Your instructions: Copy the data below verbatim, line for line, with no changes.

Materials provided:
+===+

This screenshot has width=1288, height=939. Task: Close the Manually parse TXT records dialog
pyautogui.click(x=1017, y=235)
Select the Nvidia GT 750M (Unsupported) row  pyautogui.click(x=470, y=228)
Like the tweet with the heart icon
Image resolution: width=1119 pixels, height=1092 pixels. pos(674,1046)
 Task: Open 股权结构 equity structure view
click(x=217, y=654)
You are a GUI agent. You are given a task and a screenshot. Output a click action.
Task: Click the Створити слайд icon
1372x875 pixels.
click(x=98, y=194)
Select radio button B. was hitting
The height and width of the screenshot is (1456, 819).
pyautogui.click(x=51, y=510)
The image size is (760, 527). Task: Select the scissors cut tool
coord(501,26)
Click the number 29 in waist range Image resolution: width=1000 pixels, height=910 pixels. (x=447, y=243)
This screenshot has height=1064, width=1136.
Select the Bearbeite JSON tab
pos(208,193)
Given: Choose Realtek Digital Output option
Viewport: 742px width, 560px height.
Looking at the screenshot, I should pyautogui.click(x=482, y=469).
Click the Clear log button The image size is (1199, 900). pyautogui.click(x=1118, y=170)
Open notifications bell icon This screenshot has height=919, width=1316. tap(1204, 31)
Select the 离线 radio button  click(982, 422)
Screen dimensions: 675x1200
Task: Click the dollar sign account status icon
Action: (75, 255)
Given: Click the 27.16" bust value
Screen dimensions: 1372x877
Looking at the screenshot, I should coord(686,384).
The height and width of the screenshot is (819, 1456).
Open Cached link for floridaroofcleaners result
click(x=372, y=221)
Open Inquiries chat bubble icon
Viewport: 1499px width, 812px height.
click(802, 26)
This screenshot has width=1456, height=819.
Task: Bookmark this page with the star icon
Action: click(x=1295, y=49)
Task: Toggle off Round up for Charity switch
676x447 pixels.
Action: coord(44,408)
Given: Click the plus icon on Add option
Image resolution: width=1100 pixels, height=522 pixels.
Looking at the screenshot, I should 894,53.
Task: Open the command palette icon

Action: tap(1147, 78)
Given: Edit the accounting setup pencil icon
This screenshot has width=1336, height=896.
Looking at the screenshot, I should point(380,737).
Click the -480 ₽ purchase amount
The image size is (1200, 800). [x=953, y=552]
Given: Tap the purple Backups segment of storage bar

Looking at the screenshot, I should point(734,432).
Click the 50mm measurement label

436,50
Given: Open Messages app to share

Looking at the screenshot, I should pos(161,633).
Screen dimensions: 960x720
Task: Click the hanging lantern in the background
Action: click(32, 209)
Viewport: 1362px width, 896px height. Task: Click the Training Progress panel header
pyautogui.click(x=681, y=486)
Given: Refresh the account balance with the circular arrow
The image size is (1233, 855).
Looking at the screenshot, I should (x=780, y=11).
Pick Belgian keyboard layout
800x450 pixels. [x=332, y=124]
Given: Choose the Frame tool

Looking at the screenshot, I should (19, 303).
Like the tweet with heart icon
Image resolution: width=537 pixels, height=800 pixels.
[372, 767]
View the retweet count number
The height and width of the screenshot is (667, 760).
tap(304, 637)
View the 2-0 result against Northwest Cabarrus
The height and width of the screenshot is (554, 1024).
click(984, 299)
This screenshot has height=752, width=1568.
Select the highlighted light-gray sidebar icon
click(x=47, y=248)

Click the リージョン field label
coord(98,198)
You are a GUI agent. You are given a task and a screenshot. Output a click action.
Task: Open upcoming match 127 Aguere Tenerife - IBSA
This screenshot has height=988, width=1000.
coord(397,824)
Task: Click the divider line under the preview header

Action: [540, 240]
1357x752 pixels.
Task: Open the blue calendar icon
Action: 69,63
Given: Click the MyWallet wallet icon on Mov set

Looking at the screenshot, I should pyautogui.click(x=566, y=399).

+===+

Response to the task:
This screenshot has width=1288, height=939. Task: Close the Manually parse TXT records dialog
pyautogui.click(x=1017, y=235)
Select the Nvidia GT 750M (Unsupported) row  pyautogui.click(x=470, y=228)
Like the tweet with the heart icon
Image resolution: width=1119 pixels, height=1092 pixels. pos(674,1046)
 Task: Open 股权结构 equity structure view
click(x=217, y=654)
You are a GUI agent. You are given a task and a screenshot. Output a click action.
Task: Click the Створити слайд icon
1372x875 pixels.
click(x=98, y=194)
Select radio button B. was hitting
The height and width of the screenshot is (1456, 819).
pyautogui.click(x=51, y=510)
The image size is (760, 527). Task: Select the scissors cut tool
coord(501,26)
Click the number 29 in waist range Image resolution: width=1000 pixels, height=910 pixels. (x=447, y=243)
This screenshot has height=1064, width=1136.
Select the Bearbeite JSON tab
pos(208,193)
Given: Choose Realtek Digital Output option
Viewport: 742px width, 560px height.
Looking at the screenshot, I should pyautogui.click(x=482, y=469).
Click the Clear log button The image size is (1199, 900). pyautogui.click(x=1118, y=170)
Open notifications bell icon This screenshot has height=919, width=1316. tap(1204, 31)
Select the 离线 radio button  click(982, 422)
Screen dimensions: 675x1200
Task: Click the dollar sign account status icon
Action: (75, 255)
Given: Click the 27.16" bust value
Screen dimensions: 1372x877
Looking at the screenshot, I should coord(686,384).
The height and width of the screenshot is (819, 1456).
Open Cached link for floridaroofcleaners result
click(x=372, y=221)
Open Inquiries chat bubble icon
Viewport: 1499px width, 812px height.
click(802, 26)
This screenshot has width=1456, height=819.
Task: Bookmark this page with the star icon
Action: click(x=1295, y=49)
Task: Toggle off Round up for Charity switch
676x447 pixels.
Action: coord(44,408)
Given: Click the plus icon on Add option
Image resolution: width=1100 pixels, height=522 pixels.
Looking at the screenshot, I should 894,53.
Task: Open the command palette icon

Action: tap(1147, 78)
Given: Edit the accounting setup pencil icon
This screenshot has width=1336, height=896.
Looking at the screenshot, I should point(380,737).
Click the -480 ₽ purchase amount
The image size is (1200, 800). [x=953, y=552]
Given: Tap the purple Backups segment of storage bar

Looking at the screenshot, I should point(734,432).
Click the 50mm measurement label

436,50
Given: Open Messages app to share

Looking at the screenshot, I should pos(161,633).
Screen dimensions: 960x720
Task: Click the hanging lantern in the background
Action: click(32, 209)
Viewport: 1362px width, 896px height. Task: Click the Training Progress panel header
pyautogui.click(x=681, y=486)
Given: Refresh the account balance with the circular arrow
The image size is (1233, 855).
Looking at the screenshot, I should (x=780, y=11).
Pick Belgian keyboard layout
800x450 pixels. [x=332, y=124]
Given: Choose the Frame tool

Looking at the screenshot, I should (19, 303).
Like the tweet with heart icon
Image resolution: width=537 pixels, height=800 pixels.
[372, 767]
View the retweet count number
The height and width of the screenshot is (667, 760).
tap(304, 637)
View the 2-0 result against Northwest Cabarrus
The height and width of the screenshot is (554, 1024).
click(984, 299)
This screenshot has height=752, width=1568.
Select the highlighted light-gray sidebar icon
click(x=47, y=248)

Click the リージョン field label
coord(98,198)
You are a GUI agent. You are given a task and a screenshot. Output a click action.
Task: Open upcoming match 127 Aguere Tenerife - IBSA
This screenshot has height=988, width=1000.
coord(397,824)
Task: Click the divider line under the preview header

Action: [540, 240]
1357x752 pixels.
Task: Open the blue calendar icon
Action: 69,63
Given: Click the MyWallet wallet icon on Mov set

Looking at the screenshot, I should pyautogui.click(x=566, y=399).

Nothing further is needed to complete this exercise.